=== Aim ===
List the records below from the start through the line containing "point(388,75)" as a numbered list, leaving out blank lines.

=== Records ===
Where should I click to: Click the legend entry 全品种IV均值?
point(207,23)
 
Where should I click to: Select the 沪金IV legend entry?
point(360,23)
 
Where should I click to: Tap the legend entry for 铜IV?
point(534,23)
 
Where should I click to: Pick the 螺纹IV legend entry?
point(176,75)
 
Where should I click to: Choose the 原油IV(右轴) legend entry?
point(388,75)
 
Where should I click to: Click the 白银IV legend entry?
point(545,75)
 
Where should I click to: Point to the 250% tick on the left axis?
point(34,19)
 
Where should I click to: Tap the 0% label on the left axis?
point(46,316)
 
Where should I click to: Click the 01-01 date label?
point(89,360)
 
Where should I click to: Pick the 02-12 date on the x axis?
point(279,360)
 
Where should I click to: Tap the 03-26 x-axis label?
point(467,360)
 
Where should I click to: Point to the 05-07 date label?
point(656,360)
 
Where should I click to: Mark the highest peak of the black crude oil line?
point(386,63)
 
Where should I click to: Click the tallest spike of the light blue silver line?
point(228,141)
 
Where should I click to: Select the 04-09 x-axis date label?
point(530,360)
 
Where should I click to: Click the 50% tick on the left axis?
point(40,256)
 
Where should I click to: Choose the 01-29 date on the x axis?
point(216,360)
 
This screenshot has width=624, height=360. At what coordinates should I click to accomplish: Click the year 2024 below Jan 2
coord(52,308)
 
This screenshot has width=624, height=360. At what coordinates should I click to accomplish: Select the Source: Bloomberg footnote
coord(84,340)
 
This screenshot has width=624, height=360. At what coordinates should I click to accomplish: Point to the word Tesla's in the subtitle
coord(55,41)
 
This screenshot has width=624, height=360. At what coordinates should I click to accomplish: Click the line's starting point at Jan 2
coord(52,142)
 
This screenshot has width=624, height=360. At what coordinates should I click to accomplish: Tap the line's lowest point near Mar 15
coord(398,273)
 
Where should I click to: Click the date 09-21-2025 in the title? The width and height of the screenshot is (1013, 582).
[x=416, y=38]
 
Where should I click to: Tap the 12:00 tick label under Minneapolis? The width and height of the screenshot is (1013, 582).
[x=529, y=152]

=== Solution for this exercise ===
1. Where should I click to: Click the legend entry 全品种IV均值?
2. point(207,23)
3. Where should I click to: Select the 沪金IV legend entry?
4. point(360,23)
5. Where should I click to: Tap the legend entry for 铜IV?
6. point(534,23)
7. Where should I click to: Pick the 螺纹IV legend entry?
8. point(176,75)
9. Where should I click to: Choose the 原油IV(右轴) legend entry?
10. point(388,75)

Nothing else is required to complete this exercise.